Poliziotti assenteisti: cosa è successo davvero
Quando si parla di assenteismo sul lavoro, di solito si pensa a timbrature false o a lunghe pause caffè. Ma a Torino la vicenda assume i contorni del surreale: secondo la procura, otto poliziotti avrebbero gestito una vera e propria “doppia vita”. Durante l’orario di servizio – e talvolta persino a bordo dei furgoni della Polizia di Stato – avrebbero svolto attività in nero: lavori di imbiancatura stanze, servizi di giardinaggio a domicilio e, perfino, scarico di rifiuti edili in discarica.
Insomma, invece della divisa e del tesserino, gli agenti della polizia di Torino avrebbero preferito vestire i panni di imbianchini e giardinieri per riscuotere (al nero) un doppio stipendio, durante le ore di servizio. Le accuse riguardano un periodo che va dall’inverno all’estate 2024. In quelle giornate, gli agenti figuravano presenti in caserma, ma in realtà, sostengono gli inquirenti, erano altrove a svolgere lavoretti extra.
Le accuse della procura: reati ipotizzati e rischi per gli indagati
L’indagine, coordinata dal sostituto procuratore Giovanni Caspani, ha portato all’iscrizione nel registro degli indagati di otto agenti. Le ipotesi di reato sono pesanti: falso, false attestazioni, truffa e peculato.
Al momento i poliziotti non risultano sospesi e continuano a prestare servizio, ma la prospettiva è quella di un processo. Difesi da un nutrito gruppo di avvocati, potranno presentare la loro versione dei fatti e tentare di smontare le accuse. La procura, però, sembra convinta di avere tra le mani prove difficili da contestare. Il cuore dell’accusa è chiaro: mentre risultavano in servizio e percepivano regolarmente lo stipendio, gli agenti avrebbero svolto lavori privati.
Prove fotografiche e video: la base dell’inchiesta sui poliziotti a Torino
Non si tratta di semplici sospetti. L’inchiesta si fonda su foto e video compromettenti, raccolti dagli inquirenti per mesi. Le immagini mostrerebbero alcuni degli indagati mentre svolgevano attività manuali durante l’orario di servizio, lontani dalla caserma.

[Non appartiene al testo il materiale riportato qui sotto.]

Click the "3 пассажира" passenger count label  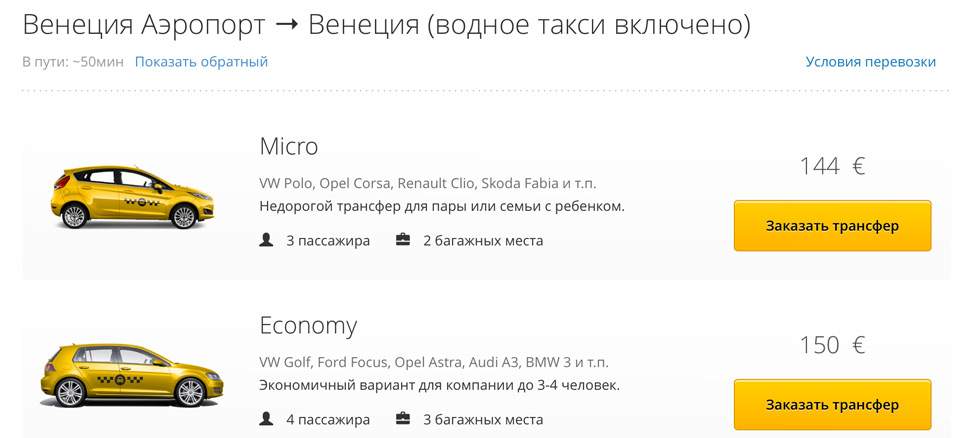(x=328, y=240)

A novembre sono scattate anche le perquisizioni nelle abitazioni: sequestrati cellulari e documenti che potrebbero confermare il quadro accusatorio. Un fascicolo che, a questo punto, sembra destinato a sfociare in una richiesta di rinvio a giudizio.
Perché i “tuttofare improvvisati” sono rischiosi (anche in divisa)
Lavorare in nero o improvvisarsi professionisti senza requisiti può comportare conseguenze serie, e proprio questo è uno dei punti più inquietanti del caso torinese:
- Lavoro in nero = sanzioni severe: chi impiega manodopera non regolare può incorrere in maxi-sanzioni, oggi maggiorate fino al 30 % (con il PNRR-bis) rispetto agli importi già previsti, con riferimento anche a enti pubblici.
- Esercizio abusivo di una professione: se l’attività svolta richiede abilitazioni specifiche – come interventi di giardinaggio su alberi ad alto fusto, o ristrutturazione impianto elettrico – un improvvisato rischia fino a 3 anni di reclusione e multe fino a 50.000 €; la sentenza può anche essere pubblicata, con effetti disciplinari duri.
- Assenza di tutele e rischi di sicurezza: questi lavori, oltre a essere spesso privi di coperture assicurative, possono mettere a rischio la sicurezza dell’individuo e di chi gli sta intorno. In caso di incidente grave, la responsabilità ricade anche su chi ha commissionato l’intervento.
La vicenda, che ha già fatto discutere l’opinione pubblica, mette in luce un paradosso: chi dovrebbe vigilare sul rispetto della legge, dando il buon esempio, è accusato di aggirarla con disinvoltura, abusando della divisa e della fiducia che essa dovrebbe ispirare.